ARMアーキテクチャと Operand2 シフトエンコーディング

ARM (Advanced RISC Machine) は、主にモバイルデバイスや組み込みシステムで広く使用されているRISC (Reduced Instruction Set Computer) ベースのCPUアーキテクチャです。ARMプロセッサの命令セットは、効率的なコード実行のために設計されており、その特徴の一つに柔軟なオペランド指定方法があります。

  • Operand2: 多くのARMデータ処理命令(例: ADD, SUB, AND, OR, XOR)では、第二オペランドとしてレジスタ、即値 (immediate value)、またはレジスタとシフト演算の組み合わせを指定できます。
  • 即値のエンコーディング: ARM命令セットでは、32ビットの即値すべてを直接命令に埋め込むことはできません。代わりに、8ビットの即値と4ビットのローテート量(偶数ビットのみ)を組み合わせて32ビットの定数を表現する「回転即値 (rotated immediate)」という形式がよく用いられます。これにより、特定のパターンを持つ定数(例: 0x00000004, 0x00000100, 0xFF000000 など)は、追加の MOVW 命令なしに直接命令にエンコードできます。
  • シフトエンコーディング: Operand2 は、レジスタの値をシフト(論理左シフト LSL、論理右シフト LSR、算術右シフト ASR、ローテート右シフト ROR)した結果を第二オペランドとして使用することも可能です。

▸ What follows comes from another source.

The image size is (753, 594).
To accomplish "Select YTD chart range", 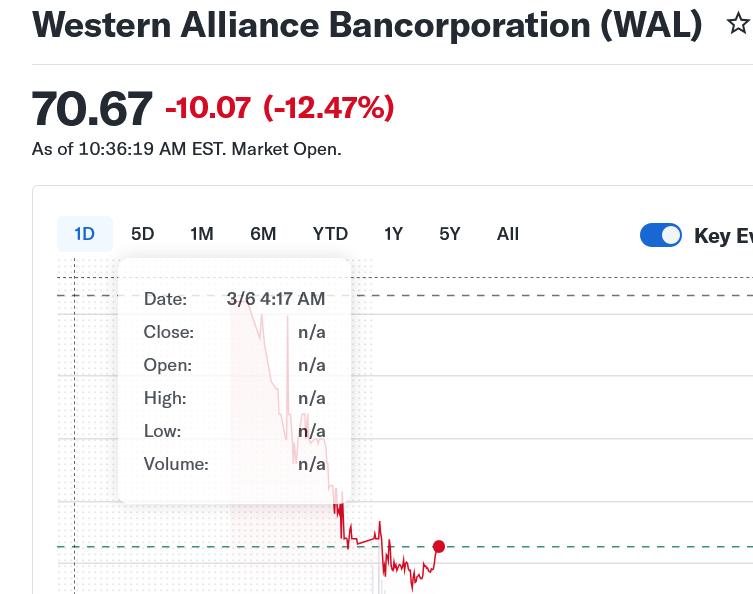I will 330,234.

このコミットの最適化は、特に「小さな整数定数」が Operand2 の即値エンコーディングの制約に合致する場合に、その定数を一時レジスタにロードする MOVW 命令を省略し、直接 ADD などの命令に埋め込むことで、命令数を削減し、コードの効率を高めるものです。

一時レジスタ (Temporary Register)

コンパイラは、複雑な計算の中間結果を一時的に保持するために、CPUの汎用レジスタを使用します。これらのレジスタは「一時レジスタ」と呼ばれます。一時レジスタの使用を減らすことは、レジスタの競合を緩和し、メモリへのスピル(レジスタの内容をメモリに退避させること)を減らすことにつながり、結果としてコードの実行効率を向上させます。

技術的詳細

このコミットの技術的詳細の中心は、src/cmd/5g/cgen.c 内の abop (非対称二項演算) のコード生成ロジックの変更です。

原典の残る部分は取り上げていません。